··· DATA PROVIDED ···
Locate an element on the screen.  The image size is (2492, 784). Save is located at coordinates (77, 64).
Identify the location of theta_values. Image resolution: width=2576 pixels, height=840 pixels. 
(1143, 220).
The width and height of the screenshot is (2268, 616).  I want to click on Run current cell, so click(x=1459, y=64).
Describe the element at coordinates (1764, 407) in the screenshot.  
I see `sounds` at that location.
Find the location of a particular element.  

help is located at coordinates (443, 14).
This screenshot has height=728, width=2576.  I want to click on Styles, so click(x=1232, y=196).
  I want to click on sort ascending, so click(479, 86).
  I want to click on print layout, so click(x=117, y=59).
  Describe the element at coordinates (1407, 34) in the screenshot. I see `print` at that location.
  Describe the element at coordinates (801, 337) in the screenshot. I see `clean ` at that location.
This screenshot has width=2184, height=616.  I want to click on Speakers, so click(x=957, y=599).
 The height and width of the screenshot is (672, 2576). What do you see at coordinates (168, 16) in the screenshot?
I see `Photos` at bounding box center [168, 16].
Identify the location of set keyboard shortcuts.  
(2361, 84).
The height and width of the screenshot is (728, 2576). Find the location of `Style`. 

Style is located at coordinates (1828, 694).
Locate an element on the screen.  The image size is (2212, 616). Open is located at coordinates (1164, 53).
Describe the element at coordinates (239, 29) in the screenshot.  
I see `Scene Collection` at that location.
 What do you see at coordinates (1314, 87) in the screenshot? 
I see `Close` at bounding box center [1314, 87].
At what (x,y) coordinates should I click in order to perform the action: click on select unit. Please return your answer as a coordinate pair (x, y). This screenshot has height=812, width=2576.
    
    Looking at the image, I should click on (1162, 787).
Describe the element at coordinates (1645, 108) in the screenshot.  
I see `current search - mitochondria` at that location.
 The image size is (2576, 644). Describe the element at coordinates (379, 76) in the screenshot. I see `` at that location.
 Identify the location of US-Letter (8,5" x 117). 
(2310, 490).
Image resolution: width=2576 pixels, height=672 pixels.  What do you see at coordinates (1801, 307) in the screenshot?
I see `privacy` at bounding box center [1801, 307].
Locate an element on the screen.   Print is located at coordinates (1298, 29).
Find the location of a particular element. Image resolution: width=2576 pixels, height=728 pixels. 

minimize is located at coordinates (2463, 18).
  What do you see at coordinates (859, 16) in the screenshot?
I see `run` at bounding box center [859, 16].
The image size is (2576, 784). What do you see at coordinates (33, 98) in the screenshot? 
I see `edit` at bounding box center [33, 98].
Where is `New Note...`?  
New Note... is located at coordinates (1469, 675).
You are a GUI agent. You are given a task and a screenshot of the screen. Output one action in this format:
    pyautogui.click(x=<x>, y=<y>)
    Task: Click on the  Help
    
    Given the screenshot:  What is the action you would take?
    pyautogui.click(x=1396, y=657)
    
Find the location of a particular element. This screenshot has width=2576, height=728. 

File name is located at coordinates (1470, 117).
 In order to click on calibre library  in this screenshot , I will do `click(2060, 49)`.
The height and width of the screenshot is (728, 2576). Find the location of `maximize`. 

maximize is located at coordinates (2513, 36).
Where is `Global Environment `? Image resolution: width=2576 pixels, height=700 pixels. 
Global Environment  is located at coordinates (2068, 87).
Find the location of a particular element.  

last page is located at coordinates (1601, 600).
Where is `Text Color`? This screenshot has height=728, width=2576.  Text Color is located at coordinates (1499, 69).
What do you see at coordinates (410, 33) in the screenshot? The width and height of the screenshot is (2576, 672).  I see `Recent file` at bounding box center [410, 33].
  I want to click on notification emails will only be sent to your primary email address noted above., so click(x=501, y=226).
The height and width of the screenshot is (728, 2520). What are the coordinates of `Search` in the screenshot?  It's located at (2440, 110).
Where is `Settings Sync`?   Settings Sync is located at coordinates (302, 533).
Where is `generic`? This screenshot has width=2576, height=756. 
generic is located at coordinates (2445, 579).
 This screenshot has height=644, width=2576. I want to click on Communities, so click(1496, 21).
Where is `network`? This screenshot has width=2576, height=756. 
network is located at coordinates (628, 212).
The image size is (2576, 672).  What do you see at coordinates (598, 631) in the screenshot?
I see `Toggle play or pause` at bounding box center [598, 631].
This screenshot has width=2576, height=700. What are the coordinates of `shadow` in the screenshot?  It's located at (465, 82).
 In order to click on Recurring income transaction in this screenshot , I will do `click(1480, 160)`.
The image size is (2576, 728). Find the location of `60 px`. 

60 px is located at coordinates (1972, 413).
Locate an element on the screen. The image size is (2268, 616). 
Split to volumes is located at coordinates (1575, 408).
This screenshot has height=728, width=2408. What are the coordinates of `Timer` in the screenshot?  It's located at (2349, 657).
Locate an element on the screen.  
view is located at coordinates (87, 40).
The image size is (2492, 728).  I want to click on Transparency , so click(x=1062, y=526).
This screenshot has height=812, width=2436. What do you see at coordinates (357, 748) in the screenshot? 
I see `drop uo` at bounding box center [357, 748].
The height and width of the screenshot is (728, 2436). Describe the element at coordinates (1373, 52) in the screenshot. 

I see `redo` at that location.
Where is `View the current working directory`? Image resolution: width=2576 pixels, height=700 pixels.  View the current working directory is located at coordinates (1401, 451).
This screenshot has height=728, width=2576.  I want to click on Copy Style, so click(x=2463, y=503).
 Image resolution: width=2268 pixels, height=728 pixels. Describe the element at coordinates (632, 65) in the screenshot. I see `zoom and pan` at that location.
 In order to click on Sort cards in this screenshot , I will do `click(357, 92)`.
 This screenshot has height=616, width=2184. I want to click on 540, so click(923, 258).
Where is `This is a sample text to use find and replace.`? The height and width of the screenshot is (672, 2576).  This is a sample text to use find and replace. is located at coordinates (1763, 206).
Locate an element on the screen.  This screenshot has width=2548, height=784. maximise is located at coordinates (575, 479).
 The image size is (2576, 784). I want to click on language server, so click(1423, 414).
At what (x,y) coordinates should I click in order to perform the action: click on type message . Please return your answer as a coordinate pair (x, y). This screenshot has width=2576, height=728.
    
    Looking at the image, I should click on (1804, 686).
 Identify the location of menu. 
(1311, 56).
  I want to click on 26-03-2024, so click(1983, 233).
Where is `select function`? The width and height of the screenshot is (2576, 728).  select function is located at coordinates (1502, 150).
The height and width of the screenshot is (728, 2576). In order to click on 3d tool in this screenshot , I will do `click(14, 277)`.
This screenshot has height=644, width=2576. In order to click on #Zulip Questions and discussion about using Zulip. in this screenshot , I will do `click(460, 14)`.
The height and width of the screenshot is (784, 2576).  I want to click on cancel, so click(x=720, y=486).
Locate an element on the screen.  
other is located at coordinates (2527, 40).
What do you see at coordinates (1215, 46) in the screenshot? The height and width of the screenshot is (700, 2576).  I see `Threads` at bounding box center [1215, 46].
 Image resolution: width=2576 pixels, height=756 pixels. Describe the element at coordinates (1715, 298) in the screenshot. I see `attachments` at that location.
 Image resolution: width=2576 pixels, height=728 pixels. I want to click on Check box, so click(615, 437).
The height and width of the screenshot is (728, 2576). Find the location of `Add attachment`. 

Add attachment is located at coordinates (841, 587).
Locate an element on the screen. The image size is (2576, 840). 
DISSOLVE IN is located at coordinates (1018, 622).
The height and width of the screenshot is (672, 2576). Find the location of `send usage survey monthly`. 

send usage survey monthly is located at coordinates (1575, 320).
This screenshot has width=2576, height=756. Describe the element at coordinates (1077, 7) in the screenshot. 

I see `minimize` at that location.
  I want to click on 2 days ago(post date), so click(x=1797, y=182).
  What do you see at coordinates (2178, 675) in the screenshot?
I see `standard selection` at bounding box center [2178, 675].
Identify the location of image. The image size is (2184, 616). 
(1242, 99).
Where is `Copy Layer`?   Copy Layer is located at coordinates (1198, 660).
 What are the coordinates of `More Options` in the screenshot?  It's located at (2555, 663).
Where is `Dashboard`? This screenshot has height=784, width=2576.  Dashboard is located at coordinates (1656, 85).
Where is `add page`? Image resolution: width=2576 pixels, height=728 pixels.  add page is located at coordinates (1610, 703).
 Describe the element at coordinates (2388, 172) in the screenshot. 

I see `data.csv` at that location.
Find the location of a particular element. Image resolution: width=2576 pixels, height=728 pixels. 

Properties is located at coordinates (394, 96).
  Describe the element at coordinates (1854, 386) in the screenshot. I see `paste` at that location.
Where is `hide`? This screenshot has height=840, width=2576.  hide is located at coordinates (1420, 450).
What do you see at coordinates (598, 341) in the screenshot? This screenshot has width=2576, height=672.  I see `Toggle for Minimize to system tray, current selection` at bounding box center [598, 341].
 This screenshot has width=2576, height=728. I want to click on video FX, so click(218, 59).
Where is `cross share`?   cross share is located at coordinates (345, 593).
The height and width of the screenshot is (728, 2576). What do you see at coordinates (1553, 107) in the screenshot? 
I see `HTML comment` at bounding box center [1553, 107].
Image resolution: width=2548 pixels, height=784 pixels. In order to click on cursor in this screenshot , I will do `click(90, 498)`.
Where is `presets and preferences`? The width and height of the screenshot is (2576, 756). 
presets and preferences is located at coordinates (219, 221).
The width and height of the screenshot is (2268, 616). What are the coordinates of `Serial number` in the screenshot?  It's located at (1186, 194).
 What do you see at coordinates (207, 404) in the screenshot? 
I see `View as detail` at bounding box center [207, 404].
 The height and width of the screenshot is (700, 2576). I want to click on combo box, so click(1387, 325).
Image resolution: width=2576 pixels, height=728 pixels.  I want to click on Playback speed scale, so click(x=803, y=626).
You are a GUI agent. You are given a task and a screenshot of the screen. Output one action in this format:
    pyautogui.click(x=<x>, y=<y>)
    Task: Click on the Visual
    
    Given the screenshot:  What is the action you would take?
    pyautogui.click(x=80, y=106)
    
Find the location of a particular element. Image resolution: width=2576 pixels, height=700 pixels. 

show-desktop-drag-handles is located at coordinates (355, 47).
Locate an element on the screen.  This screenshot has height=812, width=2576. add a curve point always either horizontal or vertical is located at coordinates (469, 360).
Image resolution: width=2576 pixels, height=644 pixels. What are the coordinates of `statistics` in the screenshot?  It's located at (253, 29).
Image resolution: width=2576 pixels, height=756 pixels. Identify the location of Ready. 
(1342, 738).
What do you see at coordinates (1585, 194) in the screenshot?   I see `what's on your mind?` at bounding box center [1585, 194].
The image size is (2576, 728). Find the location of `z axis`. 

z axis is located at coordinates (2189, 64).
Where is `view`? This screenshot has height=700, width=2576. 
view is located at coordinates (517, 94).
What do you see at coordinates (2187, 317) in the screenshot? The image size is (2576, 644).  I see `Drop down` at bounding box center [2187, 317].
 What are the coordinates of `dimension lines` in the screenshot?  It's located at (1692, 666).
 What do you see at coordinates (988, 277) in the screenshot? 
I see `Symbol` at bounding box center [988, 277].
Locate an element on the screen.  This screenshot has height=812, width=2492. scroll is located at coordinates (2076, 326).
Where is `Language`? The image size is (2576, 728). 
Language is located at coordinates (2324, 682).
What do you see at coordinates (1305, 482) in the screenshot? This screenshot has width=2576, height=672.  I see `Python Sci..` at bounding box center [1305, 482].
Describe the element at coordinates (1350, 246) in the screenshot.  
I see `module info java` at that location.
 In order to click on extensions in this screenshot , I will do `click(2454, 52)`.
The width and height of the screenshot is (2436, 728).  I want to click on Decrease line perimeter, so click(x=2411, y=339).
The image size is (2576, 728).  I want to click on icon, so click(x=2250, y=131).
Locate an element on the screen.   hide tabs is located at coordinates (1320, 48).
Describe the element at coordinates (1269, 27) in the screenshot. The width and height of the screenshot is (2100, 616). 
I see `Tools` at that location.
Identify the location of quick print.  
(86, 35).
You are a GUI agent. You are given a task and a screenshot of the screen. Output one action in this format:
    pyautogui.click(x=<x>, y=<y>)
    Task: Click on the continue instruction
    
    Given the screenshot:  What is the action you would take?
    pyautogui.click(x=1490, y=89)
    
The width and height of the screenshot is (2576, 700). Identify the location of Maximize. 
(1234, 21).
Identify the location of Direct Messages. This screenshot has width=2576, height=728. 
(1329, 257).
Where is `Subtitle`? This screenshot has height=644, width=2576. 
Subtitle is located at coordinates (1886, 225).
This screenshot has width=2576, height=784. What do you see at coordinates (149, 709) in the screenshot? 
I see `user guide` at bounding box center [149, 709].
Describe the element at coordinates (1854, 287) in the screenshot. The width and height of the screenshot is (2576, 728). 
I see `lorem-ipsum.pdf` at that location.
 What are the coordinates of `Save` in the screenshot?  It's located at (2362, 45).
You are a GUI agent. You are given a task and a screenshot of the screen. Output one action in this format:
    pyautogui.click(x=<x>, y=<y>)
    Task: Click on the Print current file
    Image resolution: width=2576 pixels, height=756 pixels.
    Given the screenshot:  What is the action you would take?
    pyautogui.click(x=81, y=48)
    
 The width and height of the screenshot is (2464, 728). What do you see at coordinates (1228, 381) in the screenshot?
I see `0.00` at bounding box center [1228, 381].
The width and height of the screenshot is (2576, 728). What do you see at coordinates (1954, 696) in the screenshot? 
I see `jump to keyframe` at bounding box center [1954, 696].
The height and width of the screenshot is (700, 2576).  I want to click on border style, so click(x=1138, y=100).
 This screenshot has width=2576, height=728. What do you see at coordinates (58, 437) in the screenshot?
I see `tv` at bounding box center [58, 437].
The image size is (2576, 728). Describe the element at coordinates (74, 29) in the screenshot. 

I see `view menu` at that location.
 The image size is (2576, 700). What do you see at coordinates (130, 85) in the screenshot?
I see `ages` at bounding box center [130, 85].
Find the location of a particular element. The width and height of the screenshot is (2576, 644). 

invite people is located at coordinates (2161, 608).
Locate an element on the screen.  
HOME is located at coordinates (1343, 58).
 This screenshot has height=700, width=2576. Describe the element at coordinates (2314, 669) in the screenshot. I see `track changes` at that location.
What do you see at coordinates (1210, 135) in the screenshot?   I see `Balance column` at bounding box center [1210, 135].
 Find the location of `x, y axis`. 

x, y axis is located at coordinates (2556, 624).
···
■ REQUIRED TASK: Copy the records word for word from the very first line through the line containing "so click(x=1459, y=64).", including that line.

■ OUTPUT OF THE EXERCISE:
Locate an element on the screen.  The image size is (2492, 784). Save is located at coordinates (77, 64).
Identify the location of theta_values. Image resolution: width=2576 pixels, height=840 pixels. 
(1143, 220).
The width and height of the screenshot is (2268, 616).  I want to click on Run current cell, so click(x=1459, y=64).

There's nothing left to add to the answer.